◆ PROBLEM DETAILS ◆
Filter this material down to the lines that contain the string "hamburger", and return those lines.
-=-=-=-=-
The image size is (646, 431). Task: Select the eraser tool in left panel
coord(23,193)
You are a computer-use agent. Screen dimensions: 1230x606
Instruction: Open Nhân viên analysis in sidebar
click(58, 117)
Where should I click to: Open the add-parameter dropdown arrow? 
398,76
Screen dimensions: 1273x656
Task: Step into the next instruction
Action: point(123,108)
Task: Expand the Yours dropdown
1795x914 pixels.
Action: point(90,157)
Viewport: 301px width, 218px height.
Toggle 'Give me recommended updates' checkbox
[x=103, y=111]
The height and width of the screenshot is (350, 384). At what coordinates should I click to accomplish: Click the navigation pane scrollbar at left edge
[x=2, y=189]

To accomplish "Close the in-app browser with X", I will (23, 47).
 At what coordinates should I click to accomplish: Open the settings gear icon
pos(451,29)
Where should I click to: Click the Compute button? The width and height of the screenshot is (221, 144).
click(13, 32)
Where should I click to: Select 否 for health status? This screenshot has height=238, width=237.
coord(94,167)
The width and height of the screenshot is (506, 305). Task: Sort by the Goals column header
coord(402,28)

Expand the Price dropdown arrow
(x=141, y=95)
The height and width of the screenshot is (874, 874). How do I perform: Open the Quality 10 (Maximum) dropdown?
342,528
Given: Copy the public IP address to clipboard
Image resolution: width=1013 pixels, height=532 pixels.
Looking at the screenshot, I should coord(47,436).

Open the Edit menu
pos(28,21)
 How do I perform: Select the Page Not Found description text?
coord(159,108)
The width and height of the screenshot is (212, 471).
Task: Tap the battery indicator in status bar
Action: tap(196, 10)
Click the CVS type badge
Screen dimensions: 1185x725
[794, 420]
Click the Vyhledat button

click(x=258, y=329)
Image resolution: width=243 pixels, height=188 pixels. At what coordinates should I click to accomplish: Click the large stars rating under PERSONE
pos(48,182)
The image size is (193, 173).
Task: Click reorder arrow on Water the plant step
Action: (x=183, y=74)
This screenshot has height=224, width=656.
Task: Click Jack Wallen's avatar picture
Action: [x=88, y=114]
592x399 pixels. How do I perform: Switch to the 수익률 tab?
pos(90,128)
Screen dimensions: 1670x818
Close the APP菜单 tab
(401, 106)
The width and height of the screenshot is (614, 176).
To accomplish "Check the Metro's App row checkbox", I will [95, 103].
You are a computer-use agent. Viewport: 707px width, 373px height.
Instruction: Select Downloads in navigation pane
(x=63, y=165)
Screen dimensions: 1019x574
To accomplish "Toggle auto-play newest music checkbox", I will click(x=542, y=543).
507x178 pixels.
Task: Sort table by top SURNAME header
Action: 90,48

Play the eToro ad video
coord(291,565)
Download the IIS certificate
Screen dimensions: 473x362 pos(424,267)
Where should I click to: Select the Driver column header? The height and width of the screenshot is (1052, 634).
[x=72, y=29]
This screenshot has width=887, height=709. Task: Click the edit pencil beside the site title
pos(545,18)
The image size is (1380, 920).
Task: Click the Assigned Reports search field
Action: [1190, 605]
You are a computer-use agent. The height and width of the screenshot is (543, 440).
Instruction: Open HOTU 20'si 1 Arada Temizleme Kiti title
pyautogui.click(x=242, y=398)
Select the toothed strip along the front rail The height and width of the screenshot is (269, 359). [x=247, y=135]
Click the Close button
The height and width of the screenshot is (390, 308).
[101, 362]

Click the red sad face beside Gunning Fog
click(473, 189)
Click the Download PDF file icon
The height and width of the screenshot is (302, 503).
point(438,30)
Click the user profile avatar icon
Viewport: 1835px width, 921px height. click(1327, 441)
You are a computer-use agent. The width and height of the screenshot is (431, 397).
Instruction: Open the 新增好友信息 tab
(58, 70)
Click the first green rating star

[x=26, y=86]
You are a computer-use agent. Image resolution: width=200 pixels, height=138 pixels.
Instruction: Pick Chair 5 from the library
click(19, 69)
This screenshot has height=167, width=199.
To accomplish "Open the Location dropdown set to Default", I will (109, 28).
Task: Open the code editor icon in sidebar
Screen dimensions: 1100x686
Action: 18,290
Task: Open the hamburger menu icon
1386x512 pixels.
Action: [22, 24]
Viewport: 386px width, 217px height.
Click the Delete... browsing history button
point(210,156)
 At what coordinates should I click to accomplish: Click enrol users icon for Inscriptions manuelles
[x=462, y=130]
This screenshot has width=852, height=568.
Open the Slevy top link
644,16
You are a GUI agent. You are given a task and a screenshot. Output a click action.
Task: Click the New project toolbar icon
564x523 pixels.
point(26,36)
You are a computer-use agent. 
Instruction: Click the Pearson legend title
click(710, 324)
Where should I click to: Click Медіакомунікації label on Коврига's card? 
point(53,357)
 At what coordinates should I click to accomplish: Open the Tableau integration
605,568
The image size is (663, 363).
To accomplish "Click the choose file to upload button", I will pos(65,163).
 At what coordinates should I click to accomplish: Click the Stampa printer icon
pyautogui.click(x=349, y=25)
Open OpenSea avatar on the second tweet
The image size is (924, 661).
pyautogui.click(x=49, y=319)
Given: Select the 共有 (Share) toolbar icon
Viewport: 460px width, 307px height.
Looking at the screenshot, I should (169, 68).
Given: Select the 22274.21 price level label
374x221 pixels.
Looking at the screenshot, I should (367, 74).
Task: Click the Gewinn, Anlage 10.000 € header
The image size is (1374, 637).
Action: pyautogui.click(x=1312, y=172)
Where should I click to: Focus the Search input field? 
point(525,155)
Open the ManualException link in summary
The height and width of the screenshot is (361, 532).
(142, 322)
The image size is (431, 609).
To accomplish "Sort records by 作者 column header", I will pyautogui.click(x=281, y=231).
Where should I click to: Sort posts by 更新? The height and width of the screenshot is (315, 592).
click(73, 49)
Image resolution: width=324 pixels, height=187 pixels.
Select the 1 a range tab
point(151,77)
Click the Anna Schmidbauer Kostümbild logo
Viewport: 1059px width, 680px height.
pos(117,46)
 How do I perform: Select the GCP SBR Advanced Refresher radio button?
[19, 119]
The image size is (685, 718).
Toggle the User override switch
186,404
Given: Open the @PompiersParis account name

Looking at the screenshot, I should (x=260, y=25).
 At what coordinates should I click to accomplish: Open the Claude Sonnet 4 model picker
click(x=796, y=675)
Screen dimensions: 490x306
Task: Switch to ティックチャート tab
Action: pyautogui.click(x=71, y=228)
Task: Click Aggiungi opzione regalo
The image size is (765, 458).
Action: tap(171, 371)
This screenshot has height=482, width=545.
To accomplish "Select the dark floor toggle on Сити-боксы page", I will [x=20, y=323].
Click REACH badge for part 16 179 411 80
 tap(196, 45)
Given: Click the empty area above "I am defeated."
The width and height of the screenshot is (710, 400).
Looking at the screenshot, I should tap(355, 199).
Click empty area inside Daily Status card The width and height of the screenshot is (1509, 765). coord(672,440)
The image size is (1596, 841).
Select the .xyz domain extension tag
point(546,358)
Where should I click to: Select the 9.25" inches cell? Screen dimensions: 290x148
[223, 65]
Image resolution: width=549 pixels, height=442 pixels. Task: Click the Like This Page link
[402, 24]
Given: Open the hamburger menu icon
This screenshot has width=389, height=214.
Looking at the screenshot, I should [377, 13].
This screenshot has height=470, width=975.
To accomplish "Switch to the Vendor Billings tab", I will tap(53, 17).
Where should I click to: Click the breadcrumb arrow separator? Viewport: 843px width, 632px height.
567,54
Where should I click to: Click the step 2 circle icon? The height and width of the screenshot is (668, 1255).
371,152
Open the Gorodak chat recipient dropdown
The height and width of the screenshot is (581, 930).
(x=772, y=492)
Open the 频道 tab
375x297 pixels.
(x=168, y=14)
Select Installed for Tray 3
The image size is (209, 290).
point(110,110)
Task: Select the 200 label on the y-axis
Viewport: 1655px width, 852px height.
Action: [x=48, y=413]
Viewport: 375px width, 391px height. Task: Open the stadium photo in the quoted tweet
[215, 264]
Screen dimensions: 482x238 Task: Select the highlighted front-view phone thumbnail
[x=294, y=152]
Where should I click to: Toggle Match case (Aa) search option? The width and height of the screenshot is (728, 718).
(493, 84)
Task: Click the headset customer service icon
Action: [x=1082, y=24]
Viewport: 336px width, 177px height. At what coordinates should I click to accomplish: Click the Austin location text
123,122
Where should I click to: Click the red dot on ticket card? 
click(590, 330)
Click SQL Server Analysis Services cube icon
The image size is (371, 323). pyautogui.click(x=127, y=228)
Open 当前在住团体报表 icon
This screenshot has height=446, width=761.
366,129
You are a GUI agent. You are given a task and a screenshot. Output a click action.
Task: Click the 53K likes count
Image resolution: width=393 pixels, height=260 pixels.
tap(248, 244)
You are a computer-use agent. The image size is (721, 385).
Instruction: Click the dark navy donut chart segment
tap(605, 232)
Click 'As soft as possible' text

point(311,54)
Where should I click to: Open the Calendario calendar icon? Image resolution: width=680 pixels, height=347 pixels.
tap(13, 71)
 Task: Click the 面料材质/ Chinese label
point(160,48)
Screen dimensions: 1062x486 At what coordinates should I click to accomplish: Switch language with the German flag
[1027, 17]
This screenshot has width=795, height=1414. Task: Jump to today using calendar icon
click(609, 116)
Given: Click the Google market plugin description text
-=-=-=-=-
◆ SOLUTION FOR THIS PROBLEM ◆
Task: Open the hamburger menu icon
Given: Open the hamburger menu icon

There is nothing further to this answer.